- TASK -
Below is a block of data; give all of it again word for word.

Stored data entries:
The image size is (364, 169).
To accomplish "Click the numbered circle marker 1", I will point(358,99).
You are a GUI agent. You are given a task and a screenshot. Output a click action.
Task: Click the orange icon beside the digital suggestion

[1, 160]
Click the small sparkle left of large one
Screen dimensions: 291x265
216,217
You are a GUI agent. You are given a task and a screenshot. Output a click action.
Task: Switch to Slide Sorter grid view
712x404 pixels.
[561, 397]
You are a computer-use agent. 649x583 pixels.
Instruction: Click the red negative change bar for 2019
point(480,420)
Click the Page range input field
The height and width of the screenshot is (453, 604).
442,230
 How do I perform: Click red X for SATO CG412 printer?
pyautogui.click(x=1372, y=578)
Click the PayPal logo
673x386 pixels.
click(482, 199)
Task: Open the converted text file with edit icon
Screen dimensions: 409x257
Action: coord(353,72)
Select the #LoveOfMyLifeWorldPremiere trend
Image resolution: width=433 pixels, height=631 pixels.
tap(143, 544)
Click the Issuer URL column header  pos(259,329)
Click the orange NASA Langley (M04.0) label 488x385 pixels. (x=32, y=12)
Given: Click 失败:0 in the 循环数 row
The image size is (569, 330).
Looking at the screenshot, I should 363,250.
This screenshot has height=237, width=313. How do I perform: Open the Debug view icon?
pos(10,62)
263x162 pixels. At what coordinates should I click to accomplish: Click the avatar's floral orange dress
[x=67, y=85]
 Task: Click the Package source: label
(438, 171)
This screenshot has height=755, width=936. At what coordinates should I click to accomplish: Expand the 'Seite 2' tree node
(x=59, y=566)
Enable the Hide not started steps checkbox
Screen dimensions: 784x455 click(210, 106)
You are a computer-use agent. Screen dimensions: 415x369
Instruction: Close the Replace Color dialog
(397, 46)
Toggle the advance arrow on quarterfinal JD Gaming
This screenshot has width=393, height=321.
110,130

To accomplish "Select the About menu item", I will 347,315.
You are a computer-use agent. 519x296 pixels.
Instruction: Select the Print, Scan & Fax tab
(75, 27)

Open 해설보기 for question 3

- ANSWER BELOW -
The image size is (364, 169).
To accomplish "Click the numbered circle marker 1", I will point(358,99).
You are a GUI agent. You are given a task and a screenshot. Output a click action.
Task: Click the orange icon beside the digital suggestion

[1, 160]
Click the small sparkle left of large one
Screen dimensions: 291x265
216,217
You are a GUI agent. You are given a task and a screenshot. Output a click action.
Task: Switch to Slide Sorter grid view
712x404 pixels.
[561, 397]
You are a computer-use agent. 649x583 pixels.
Instruction: Click the red negative change bar for 2019
point(480,420)
Click the Page range input field
The height and width of the screenshot is (453, 604).
442,230
 How do I perform: Click red X for SATO CG412 printer?
pyautogui.click(x=1372, y=578)
Click the PayPal logo
673x386 pixels.
click(482, 199)
Task: Open the converted text file with edit icon
Screen dimensions: 409x257
Action: coord(353,72)
Select the #LoveOfMyLifeWorldPremiere trend
Image resolution: width=433 pixels, height=631 pixels.
tap(143, 544)
Click the Issuer URL column header  pos(259,329)
Click the orange NASA Langley (M04.0) label 488x385 pixels. (x=32, y=12)
Given: Click 失败:0 in the 循环数 row
The image size is (569, 330).
Looking at the screenshot, I should 363,250.
This screenshot has height=237, width=313. How do I perform: Open the Debug view icon?
pos(10,62)
263x162 pixels. At what coordinates should I click to accomplish: Click the avatar's floral orange dress
[x=67, y=85]
 Task: Click the Package source: label
(438, 171)
This screenshot has height=755, width=936. At what coordinates should I click to accomplish: Expand the 'Seite 2' tree node
(x=59, y=566)
Enable the Hide not started steps checkbox
Screen dimensions: 784x455 click(210, 106)
You are a computer-use agent. Screen dimensions: 415x369
Instruction: Close the Replace Color dialog
(397, 46)
Toggle the advance arrow on quarterfinal JD Gaming
This screenshot has width=393, height=321.
110,130

To accomplish "Select the About menu item", I will 347,315.
You are a computer-use agent. 519x296 pixels.
Instruction: Select the Print, Scan & Fax tab
(75, 27)

Open 해설보기 for question 3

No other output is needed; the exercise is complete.